GEP is a global leader in procurement and supply chain, recognized by firms such as Gartner, Forrester, IDC, and Spend Matters for its award-winning, cloud-native platforms and consulting expertise. Headquartered in Clark, New Jersey, with 27 offices and operations centers across Europe, Asia, Africa, and the Americas, GEP partners with enterprises to drive agility, resilience, and sustained value. Its integrated approach-combining software, digital solutions, and advisory services-helps clients accelerate strategic sourcing, optimize categories, and transform procurement operating models at scale. Within this ecosystem, the Consultant plays a pivotal role in delivering measurable outcomes, blending analytical rigor with sharp business judgment to solve complex, cross-border challenges.
This comprehensive guide provides essential insights into the Consultant at GEP, covering required skills, responsibilities, interview questions, and preparation strategies to help aspiring candidates succeed.
1. About the Consultant Role
As a Consultant at GEP, you will join global project teams serving enterprise clients across the Americas, Europe, and Asia-Pacific.

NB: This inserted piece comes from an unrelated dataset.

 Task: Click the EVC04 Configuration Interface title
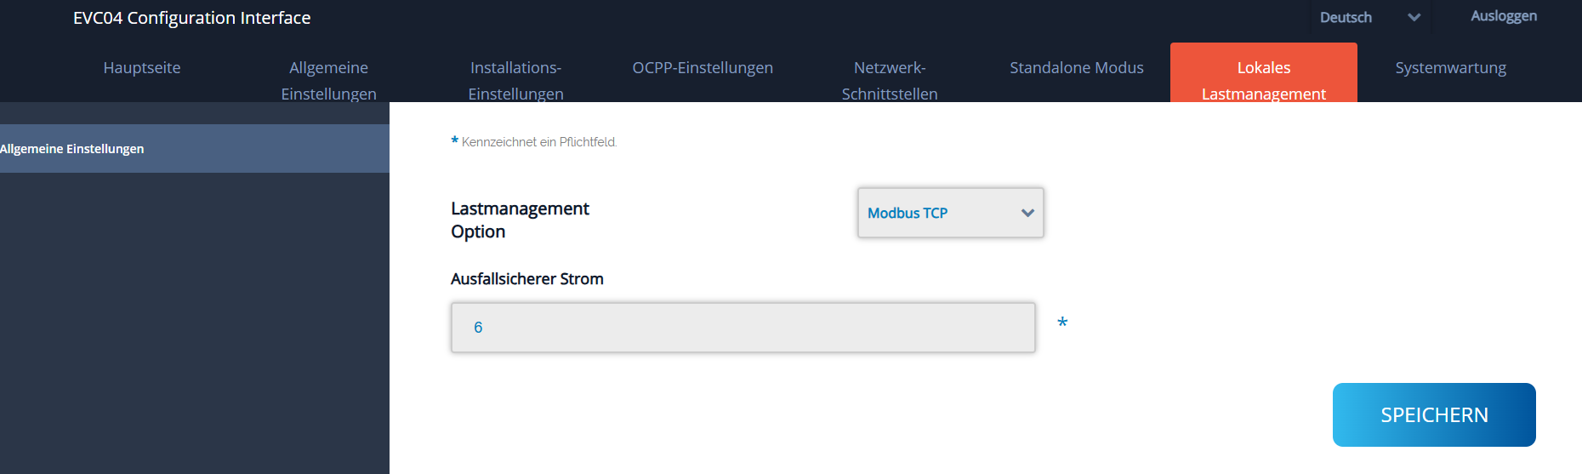click(x=192, y=18)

The role centers on Strategic Sourcing, Category Management, and Procurement Transformation-owning workstreams that range from spend analysis and market assessments to supplier negotiations and change enablement. You are expected to manage multiple workstreams concurrently, synthesize data from diverse sources, and build executive-ready presentations that drive client decision-making. Clear communication, structured problem solving, and disciplined time management are essential to consistently deliver against cost, benefit, quality, and timeline goals.

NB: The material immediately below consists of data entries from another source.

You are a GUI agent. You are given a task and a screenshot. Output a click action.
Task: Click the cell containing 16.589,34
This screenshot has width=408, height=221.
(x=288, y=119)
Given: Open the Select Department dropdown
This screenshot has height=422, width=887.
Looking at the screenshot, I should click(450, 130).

Positioned within GEP’s consulting practice, Consultants collaborate closely with senior consultants, managers, and cross-functional experts-including product and analytics teams-to develop innovative solutions that maximize client value. You will operate in a highly collaborative, international environment, aligning with distributed stakeholders and flexing your schedule to match global time zones when needed. The role is critical to translating GEP’s thought leadership and platforms into tangible client impact, advancing transformation initiatives while building your consulting toolkit and domain expertise.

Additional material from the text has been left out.